第二步,解码阶段,解码器中的运动估计模块,通过关键点提取器提取参考面部视频帧的参考关键点信息;并基于参考关键点信息和目标关键点信息进行稠密运动估计,得到稠密运动估计图和遮挡图,其中,稠密运动估计图表征关键点信息表征的特征域中,目标面部视频帧与参考面部视频帧之间的相对运动关系;遮挡图表征目标面部视频帧中各像素点被遮挡的程度。
第三步,解码阶段,解码器中的生成模块基于稠密运动估计图对参考面部视频帧进行形变处理,得到形变处理结果,再将形变处理结果与遮挡图相乘,从而输出重建面部视频帧。
图1所示方法中,是基于从二维面部视频帧中提取到的二维信息(关键点信息)进行面部信息提取和描述,进而进行视频帧重建的,而二维特征本身是对原始三维面部进行映射得到的,其得到过程存在一定的扭曲和失真,因此,上述基于二维特征进 行面部视频的编解码操作,最终得到的重建面部视频帧的质量较差。
本申请实施例中,编码阶段,基于三维面部模板,对目标面部视频帧进行了三维面部描述信息的提取,并通过对上述三维面部描述信息编码得到的面部视频比特流,由于面部本身即为三维的,因此,直接使用三维面部描述信息对面部进行描述,描述信息的准确度更高,进而再基于上述描述准确度较高的三维面部描述信息进行面部视频帧重建,得到的重建面部视频帧与目标面部视频帧间的质量差异则较小。因此,可以提升面部视频帧重建的质量。
下面结合本申请实施例附图进一步说明本申请实施例具体实现。
参见图2,图2为根据本申请实施例提供的面部视频通信的一种场景示意图。为便于理解,首先结合图2对本申请实施例的整个面部视频通信过程进行解释说明。
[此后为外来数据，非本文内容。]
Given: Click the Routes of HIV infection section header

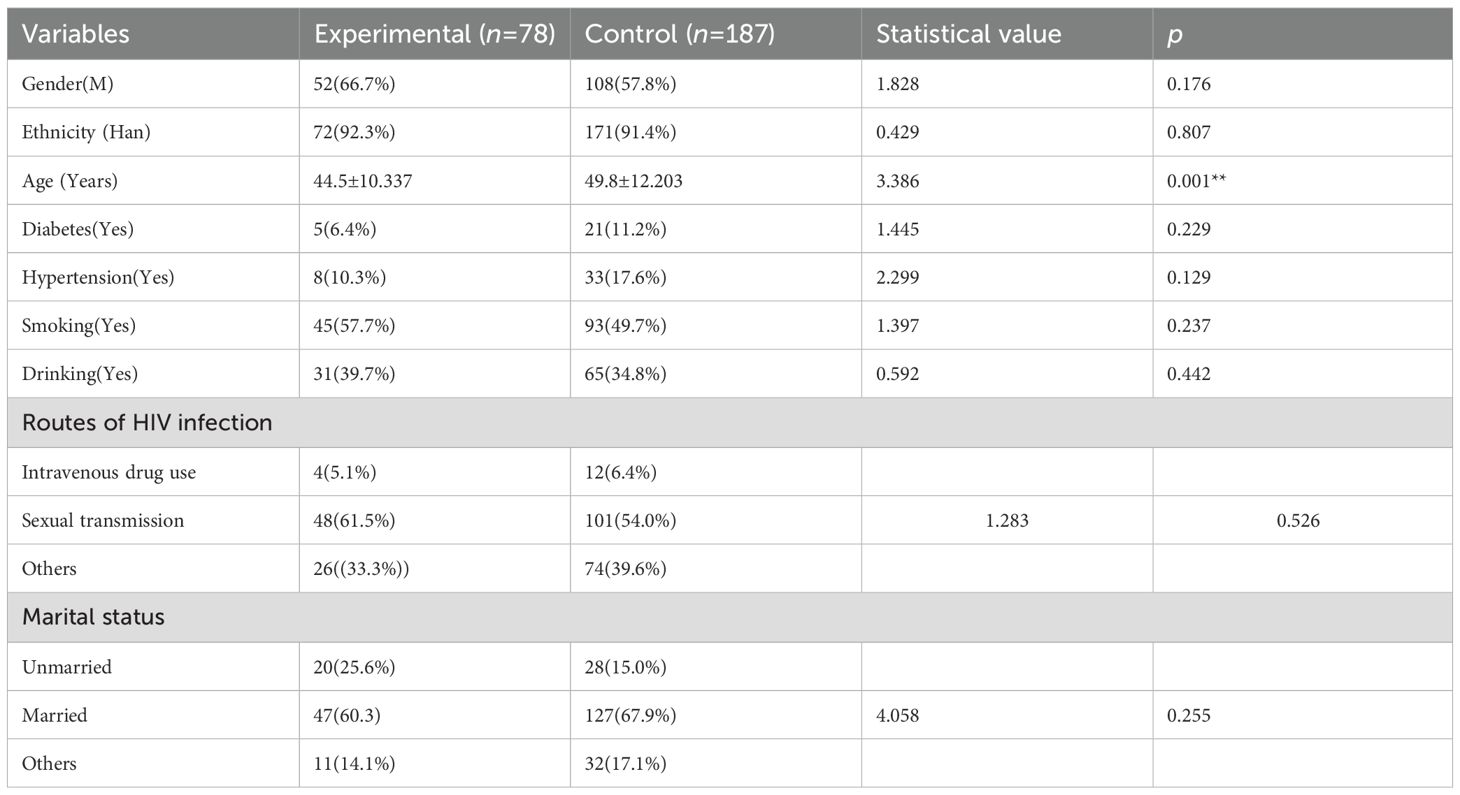Looking at the screenshot, I should tap(147, 423).
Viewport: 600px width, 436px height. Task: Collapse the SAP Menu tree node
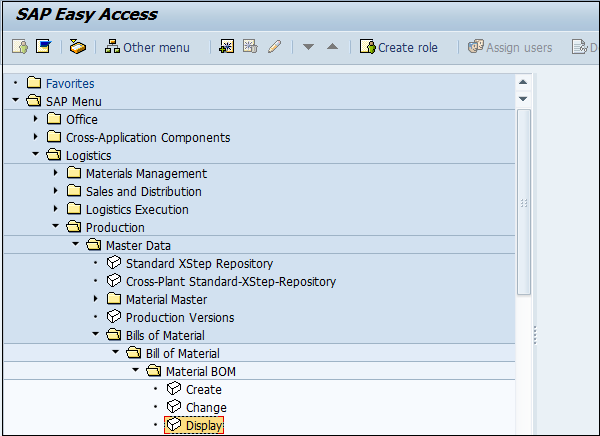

其中,整个通信过程包括:由发送端执行的面部视频编码过程,和,由接收端执行的面部视频解码过程。
由发送端执行的面部视频编码过程,包括:获取捕获的由多个连续面部视频帧组成的面部视频,以及获取面部视频中的面部对应的三维面部模板,将面部视频中的各面部视频{It|t=0,1,2...N}和三维面部模板输入发送端的特征提取器,从而得到各面部视频帧It的三维面部描述信息(图1中以三维表情信息βt、三维平移信息lt以及三维角度信息θt作为三维面部描述信息进行举例说明,并不构成对三维面部描述信息的具体先多功能),再对上述三维面部描述信息进行编码,从而得到面部视频比特流χt,以发送至接收端进行解码。
由接收端执行的面部视频解码过程,包括:对接收到的面部视频比特流χt进行解码,从而得到三维面部模板,基于得到的上述三维面部描述信息,对三维面部模板进行形变处理(图1中以采用面部3D形变统计模型(3DMM)对三维面部模板进行形变处理为例进行说明,并不构成对本申请中形变处理方式的限定),得到重建面部视频,以供后续基于三维面部模型的应用程序(如:沉浸式虚拟现实、视频会议/直播,等等)使用。
实施例一
参照图3,图3为根据本申请实施例一的一种面部视频编码方法的步骤流程图。本申请实施例中提供的面部视频编码方法可以对应于上述图1中由发送端执行的面部视频编码过程。具体地,本实施例提供的面部视频编码方法包括以下步骤:
步骤302,获取待编码的目标面部视频帧和与参考面部视频帧对应的三维面部模板。
三维面部模板是面部在空间中的数字化表示,包括多种不同的表示方法,例如: 点云、多边形网格、体像素等等,例如:就体像素表示的三维面部模型而言,其具体描述形式可以为:每个体像素的位置信息,以及每个体像素的像素值,等等。
具体地,可以基于参考面部视频帧,采用三维面部重建算法,或者,再结合人工交互操作得到的。例如,三维面部模板的获取过程,可以包括:
基于参考面部视频帧进行三维面部重建,得到初始三维面部模板;响应于对初始三维面部模板的编辑操作,得到三维面部模板。
也就是说,可以先根据现有的三维面部重建算法,得到初始的三维面部模板,但是,初始三维面部模板的精确度可能较低,此后,可以人工对各体像素的位置信息以及像素值等等,进行调整,以更精准地表达参考面部视频帧中的面部。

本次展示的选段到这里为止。